» **Stated exercise**
Reproduce the entries below, substituting "record" for every occurrence of "row" and leaving everything else unchanged.

» **Records shown**
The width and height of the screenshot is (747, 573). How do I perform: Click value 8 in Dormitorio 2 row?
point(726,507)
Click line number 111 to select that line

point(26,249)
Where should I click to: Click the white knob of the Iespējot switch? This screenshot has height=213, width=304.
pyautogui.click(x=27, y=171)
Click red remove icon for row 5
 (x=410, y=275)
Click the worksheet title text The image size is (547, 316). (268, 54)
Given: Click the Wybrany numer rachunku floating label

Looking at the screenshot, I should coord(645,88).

» **Answer in full**
The width and height of the screenshot is (747, 573). How do I perform: Click value 8 in Dormitorio 2 record?
point(726,507)
Click line number 111 to select that line

point(26,249)
Where should I click to: Click the white knob of the Iespējot switch? This screenshot has height=213, width=304.
pyautogui.click(x=27, y=171)
Click red remove icon for record 5
 (x=410, y=275)
Click the worksheet title text The image size is (547, 316). (268, 54)
Given: Click the Wybrany numer rachunku floating label

Looking at the screenshot, I should coord(645,88).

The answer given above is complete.